Given the illiquid nature of real estate, this USD 200 trillion markets is relatively unprepared to adapt to such rising complexity. Indeed, the Bank of International Settlements warns of “green swan” events, namely, unexpected environmental catastrophes linked to global warming, that would cause a financial crisis with worldwide consequences, and Canadian economist and former Bank of England governor Mark Carney fear that a “climate Minsky moment” — a sudden change in investor expectations about future climate policies and the resulting fire sale of affected assets — is coming that portends a significant reckoning for today’s assets. New regulations around both transitional and physical risk are raising compliance costs and forcing the industry to adjust. Recently, a bevy of climate risk related companies have made clear which geographies are most vulnerable and should not be held for too much longer, but this is insufficient for a constructive asset allocation strategy.
Climate Alpha identifies future ‘climate oases’
At FutureMap, we launched Climate Alpha to provide the marketplace of asset managers, insurance firms, real estate developers, and others — whether pension funds or family offices — with a data-driven approach to navigating property markets in light of the unpredictable future that lies ahead. Rather than merely telling you where to sell, Climate Alpha guides you on where to buy, based on geographies that are relatively less affected by — or even benefit from — climate change, as well as demographic, fiscal, and other key trends.
Climate Alpha thus identifies the ‘climate oases’ of the future — and luckily there are many, whether in North America, Europe, or Asia, the epicenters of the world economy and real estate markets. Fortunately, some of the more climate resilient states also offer investment migration programs, whereby investors can acquire and secure an alternative residence or second citizenship in a different jurisdiction in return for investing in a host country, including Canada, Switzerland, the UK, and the USA.

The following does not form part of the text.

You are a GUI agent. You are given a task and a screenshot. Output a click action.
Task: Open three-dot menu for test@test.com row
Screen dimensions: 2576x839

The ingredients in our AI-powered formula are hundreds of datasets covering all the variables that have historically shaped property prices, melded together with geolocated climate models. We calibrate future price forecasts according to the risk, vulnerability, and readiness characteristics of each location. Machine learning is essential for this task because of the large number of indicators and the relative nature of outcomes. For example, four cities in close proximity may have similar climate profiles, but the one with higher preparedness will gain population and thus appreciate in value at the expense of others.
Investors should use this data to consider which assets to dispose of, which geographies to increase exposure in, and what time horizon to invest for. Furthermore, they should look closely at the immigration policies, investment regulations, and other characteristics of potential destinations for themselves and for their capital. These strategies together are the playbook to generate higher real estate yield despite the many potential climate, political, and economic scenarios with which we must grapple.
Climate adaptation should not be a matter of emergency response
Our vision goes far deeper than returns, however. We believe that big data can enable a gradual and peaceful new map of human geography. We have the geospatial tools, technical foresight, financial instruments, and logistical capacity to empower the world population to be both more mobile and more sustainable at the same time. We therefore believe in a world order beyond today’s sovereignty. While the globe will always be divided among sovereign nations, our geography can be programmed to optimize resources, industry, and demographics. This is the kind of thinking the world needs if we wish not only to mitigate climate change, but to successfully adapt to it as well.